Sarah, jeune américaine étudiant l'art à Rome, ouvre malencontreusement une urne maléfique, d'où s'échappe la pire sorcière de tous les temps. Les sorcières du monde entier se rendent alors à Rome pour rendre hommage à leur chef, tandis que Sarah use de son pouvoir psychique pour tenter de contrecarrer les plans de la sorcière...

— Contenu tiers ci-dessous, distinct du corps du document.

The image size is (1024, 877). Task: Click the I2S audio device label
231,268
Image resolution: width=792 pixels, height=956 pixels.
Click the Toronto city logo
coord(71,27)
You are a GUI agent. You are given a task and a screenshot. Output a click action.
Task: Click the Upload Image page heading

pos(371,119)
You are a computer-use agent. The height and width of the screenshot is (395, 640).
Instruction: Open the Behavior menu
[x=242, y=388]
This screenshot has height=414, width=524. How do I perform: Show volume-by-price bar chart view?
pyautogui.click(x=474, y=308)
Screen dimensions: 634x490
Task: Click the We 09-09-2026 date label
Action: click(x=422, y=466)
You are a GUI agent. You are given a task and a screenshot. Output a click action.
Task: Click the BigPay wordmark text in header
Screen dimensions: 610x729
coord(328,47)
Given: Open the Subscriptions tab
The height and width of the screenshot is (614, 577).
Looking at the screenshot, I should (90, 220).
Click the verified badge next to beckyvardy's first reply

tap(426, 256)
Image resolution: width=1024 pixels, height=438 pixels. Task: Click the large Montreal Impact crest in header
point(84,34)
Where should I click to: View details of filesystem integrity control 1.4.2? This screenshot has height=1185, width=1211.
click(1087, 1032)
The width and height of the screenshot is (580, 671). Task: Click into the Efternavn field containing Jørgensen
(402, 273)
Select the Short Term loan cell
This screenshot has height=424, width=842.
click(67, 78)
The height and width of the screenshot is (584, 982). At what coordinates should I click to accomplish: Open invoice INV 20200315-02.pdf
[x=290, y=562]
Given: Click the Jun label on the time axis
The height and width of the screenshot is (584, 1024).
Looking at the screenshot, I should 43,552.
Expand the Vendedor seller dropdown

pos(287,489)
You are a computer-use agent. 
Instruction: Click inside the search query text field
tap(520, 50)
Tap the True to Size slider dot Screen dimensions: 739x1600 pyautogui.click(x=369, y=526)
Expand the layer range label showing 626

Après une attente de près de 27 ans, le réalisateur Dario Argento clôt finalement sa cultissime trilogie des trois mères, débutée avec l'excellent long métrage Suspiria et poursuivie avec l'inquiétant Inferno. Sorti en salles en 2007, Mother of Tears, qui avait quelque peu dérouté les fans, tranche radicalement avec les deux premiers opus de la saga. Si les éclairages kaléidoscopiques et un scénario ténu caractérisaient les deux premiers volets, c'est tout le contraire pour ce dernier segment qui déploie dans une certaine sobriété son scénario complexe. Multipliant les décors, les personnages et les rebondissements à un train d'enfer, Mother of Tears constitue ainsi, du point de vue technique, l'oeuvre la plus ambitieuse du metteur en scène italien. Une excellente conclusion à la trilogie des trois mères, habitée de bout en bout part l'interprétation en apesanteur de la fille du cinéaste, la comédienne Asia Argento.